PINKER: It's harder to find the truth if certain factual hypotheses are third rails—touch them and die. A clear example is research on parenting. Hundreds of studies have measured correlations between the practices of parents and the way their children turn out. For example, parents who talk a lot to their children have kids with better language skills, parents who spank have children who grow up to be violent, parents who are neither too authoritarian or too lenient have children who are well-adjusted, and so on. Most of the parenting expert industry and a lot of government policy turn these correlations into advice to parents, and blame the parents when children don't turn out as they would have liked. But correlation does not imply causation. Parents provide their children with genes as well as an environment, so the fact that talkative parents have kids with good language skills could simply mean that and that the same genes that make parents talkative make children articulate. Until those studies are replicated with adopted children, who don't get their genes from the people who bring them up, we don't know whether the correlations reflect the effects of parenting, the effects of shared genes, or some mixture. But in most cases even the possibility that the correlations reflect shared genes is taboo. In developmental psychology it's considered impolite even to mention it, let alone test it.

EDGE: Why?

PINKER: Most intellectuals today have a phobia of any explanation of the mind that invokes genetics. They're afraid of four things.

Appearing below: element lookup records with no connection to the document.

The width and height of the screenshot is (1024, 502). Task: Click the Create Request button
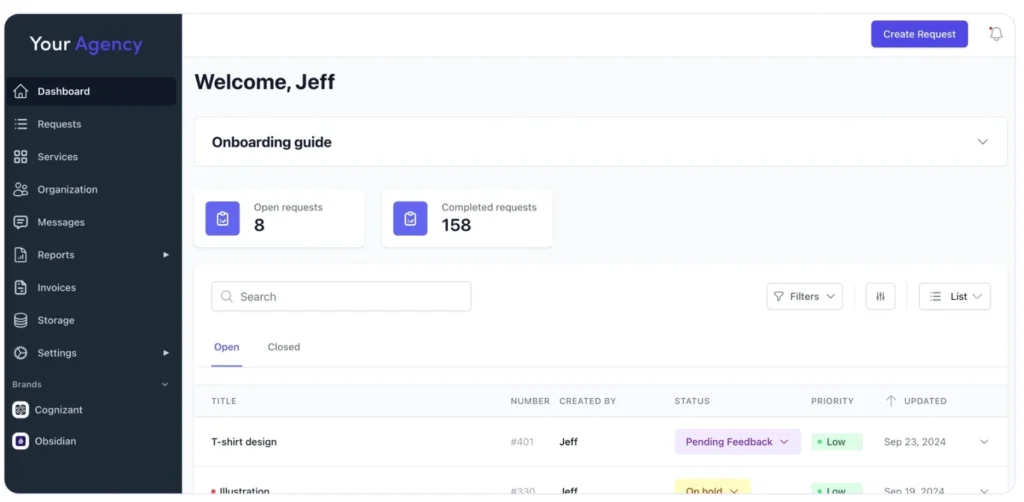(919, 34)
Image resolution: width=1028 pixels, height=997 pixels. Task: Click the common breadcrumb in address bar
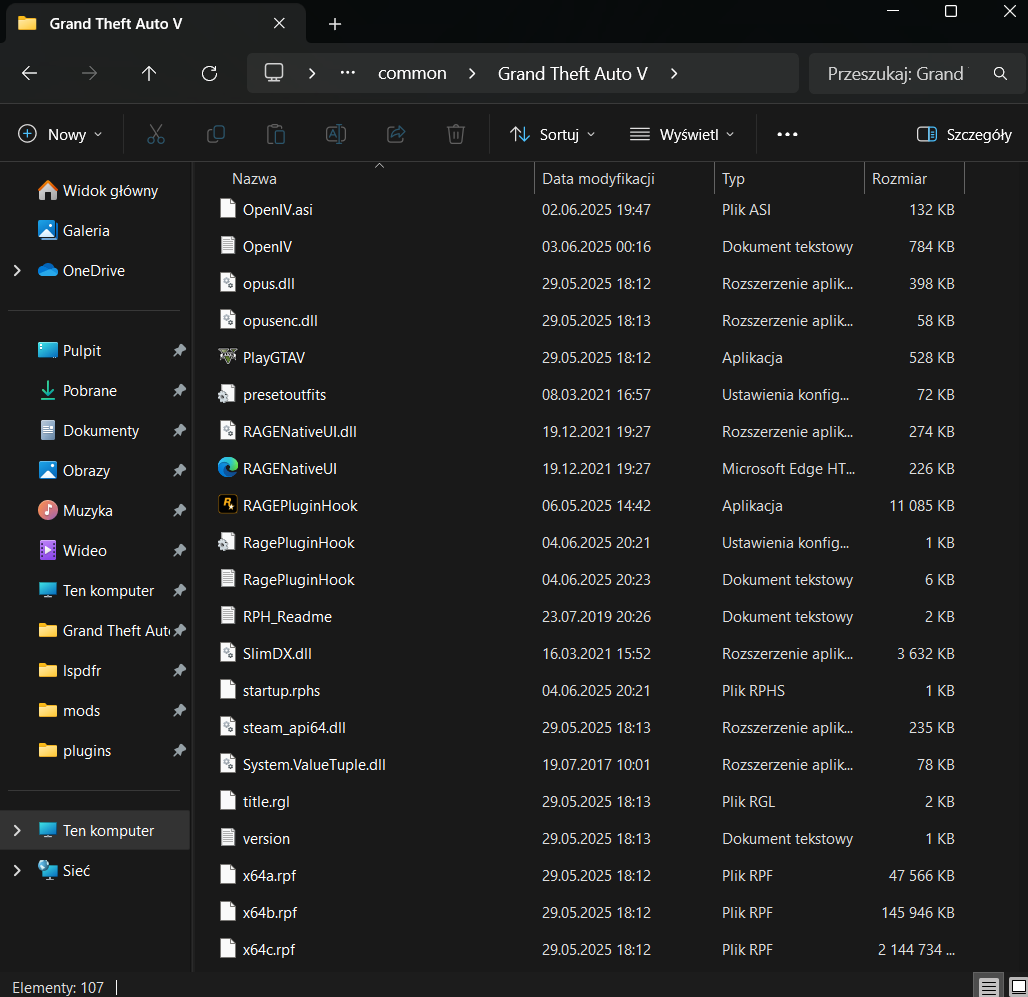(x=412, y=73)
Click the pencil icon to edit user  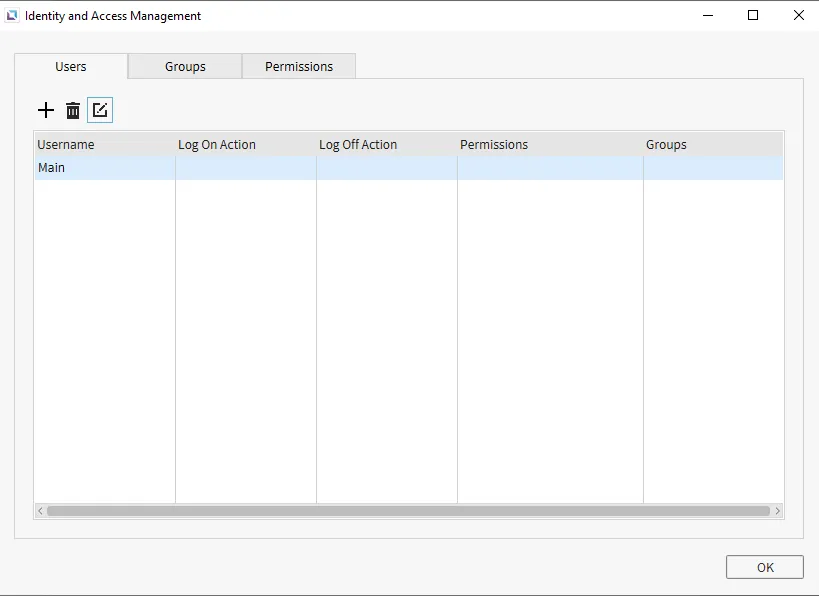pos(100,110)
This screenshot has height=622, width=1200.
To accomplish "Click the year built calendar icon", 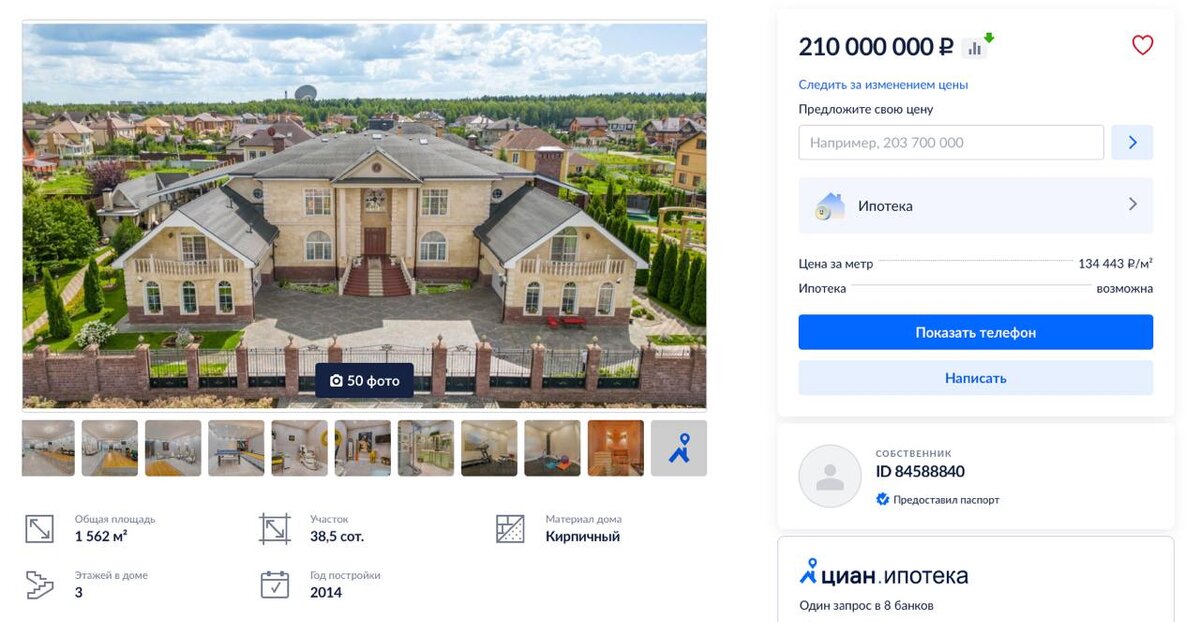I will coord(274,584).
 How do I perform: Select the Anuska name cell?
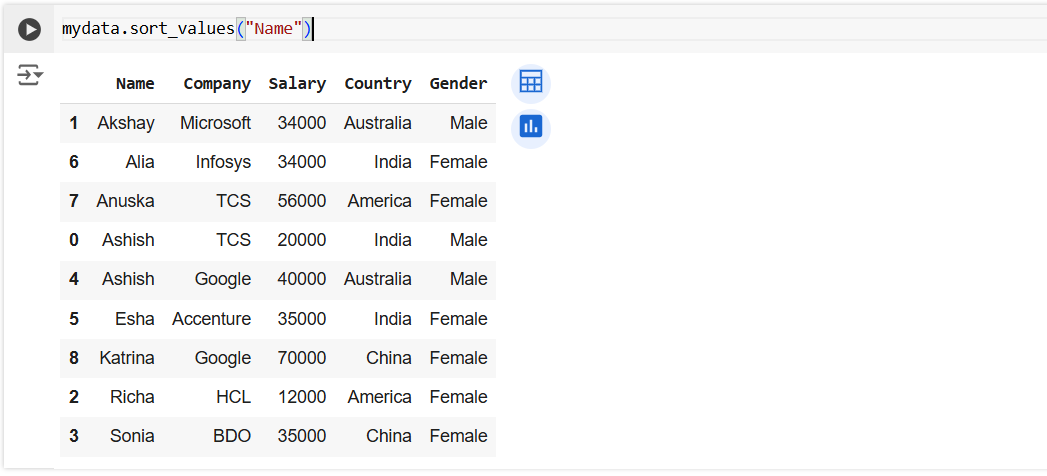(x=126, y=201)
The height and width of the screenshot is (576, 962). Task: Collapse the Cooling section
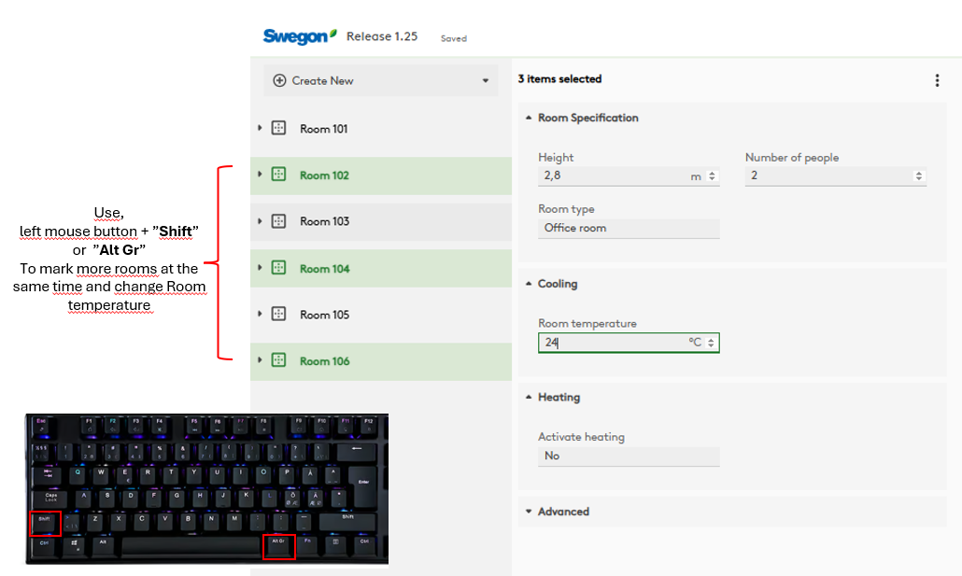click(x=529, y=284)
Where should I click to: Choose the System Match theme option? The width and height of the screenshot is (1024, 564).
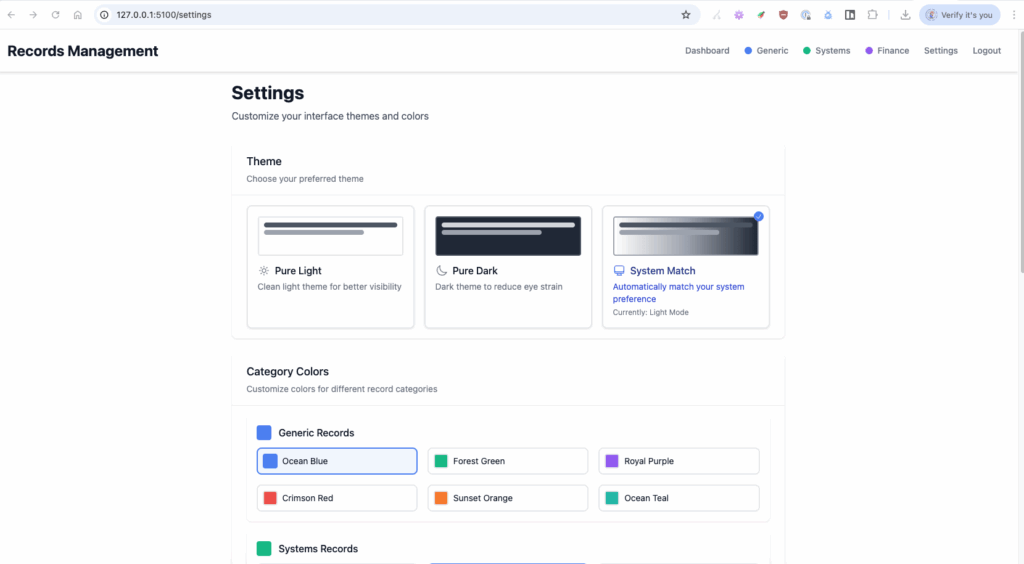(x=685, y=266)
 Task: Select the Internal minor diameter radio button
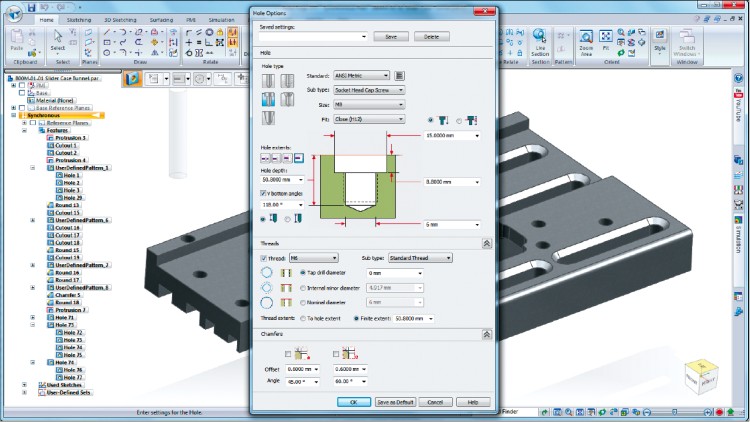point(304,286)
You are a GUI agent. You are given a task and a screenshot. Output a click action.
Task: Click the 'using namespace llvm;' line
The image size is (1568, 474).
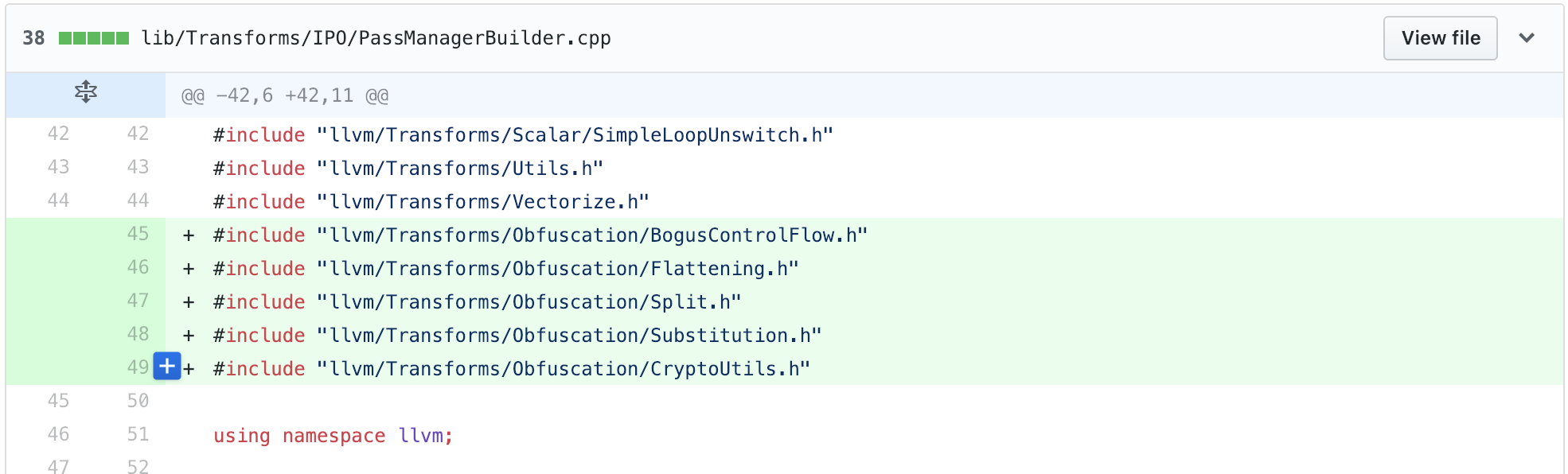click(x=333, y=436)
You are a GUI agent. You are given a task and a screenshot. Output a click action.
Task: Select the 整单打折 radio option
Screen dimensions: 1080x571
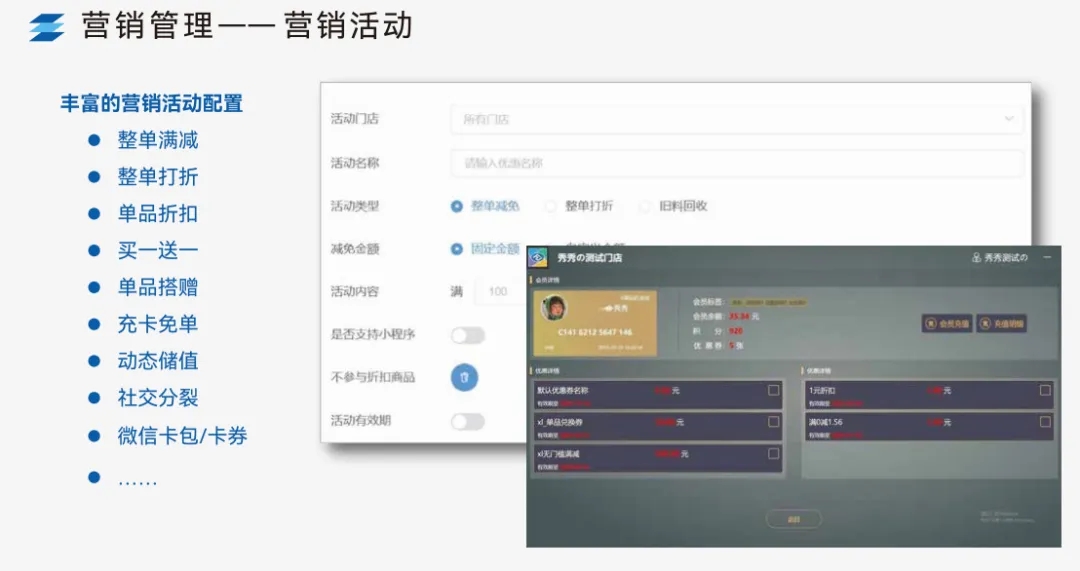[x=550, y=206]
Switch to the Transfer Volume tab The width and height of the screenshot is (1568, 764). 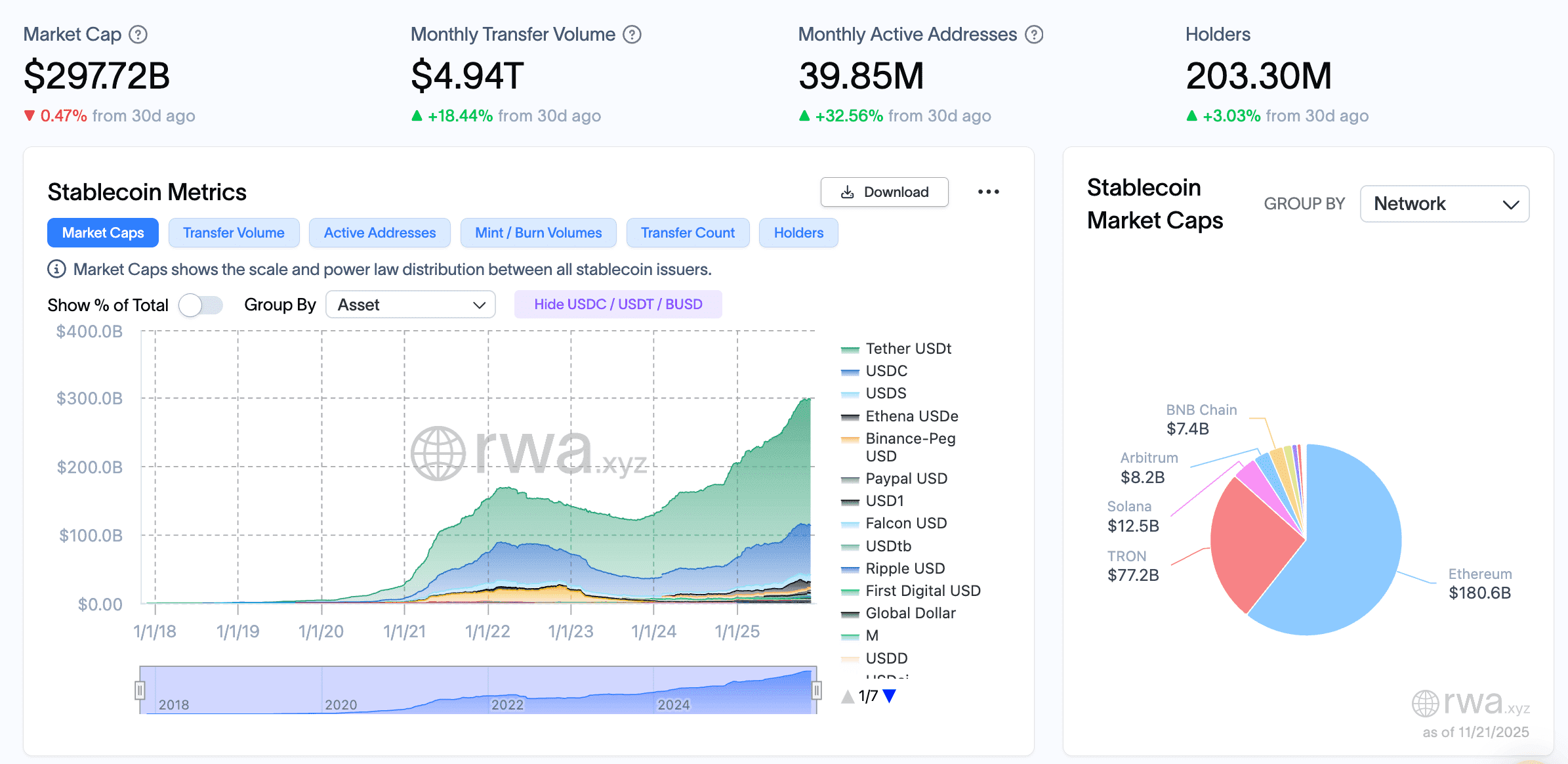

First there is a fear of inequality. The great appeal of the doctrine that the mind is a blank slate is the simple mathematical fact that zero equals zero. If we all start out blank, then no one can have more stuff written on his slate than anyone else. Whereas if we come into the world endowed with a rich set of mental faculties, they could work differently, or better or worse, in some people than in others. The fear is that this would open the door to discrimination, oppression, or eugenics, or even slavery and genocide.

Of course this is all a non sequitur. As many political writers have pointed out, commitment to political equality is not an empirical claim that people are clones. It's a moral claim that in certain spheres we judge people as individuals, and don't take into account the statistical average of the groups that they belong to. It's also a recognition that however much people might vary, they have certain things in common by virtue of their common human nature. No one likes to be humiliated or oppressed or enslaves or deprived. Political equality consists of recognizing, as the Constitution says, that people have certain inalienable rights, namely life, liberty, and the pursuit of happiness. Recognizing those rights is not the same thing as believing that people are indistinguishable in every respect.

The second fear is the fear of imperfectability. If people are innately saddled with certain sins and flaws, like selfishness, prejudice, sort-sightedness, and self-deception, then political reform would seem to be a waste of time. Why try to make the world a better place if people are rotten to the core and will just screw it up no matter what you do? Again, this is a faulty argument. We know that there can be social improvement because we know that there has been social improvement, such as the end of slavery, torture, blood feuds, despotism, and the ownership of women in Western democracies. Social change can take place, even with a fixed human nature, because the mind is a complex system of many parts. Even if we do have some motives that tempt us to do awful things, we have other motives that can counteract them. We can figure out ways to pit one human desire against another, and thereby improve our condition, in the same way we manipulate physical and biological laws—rather than denying they exist—to improve our physical condition. We combat disease, we keep out the weather, we grow more crops, and we can jigger with our social arrangements as well.

A good example is the invention of democratic government. As Madison argued, by instituting checks and balances in a political system, one person's ambition counteracts another's. It's not that we have bred or socialized a new human being who's free of ambition. We've just developed a system in which these ambitions are kept under control.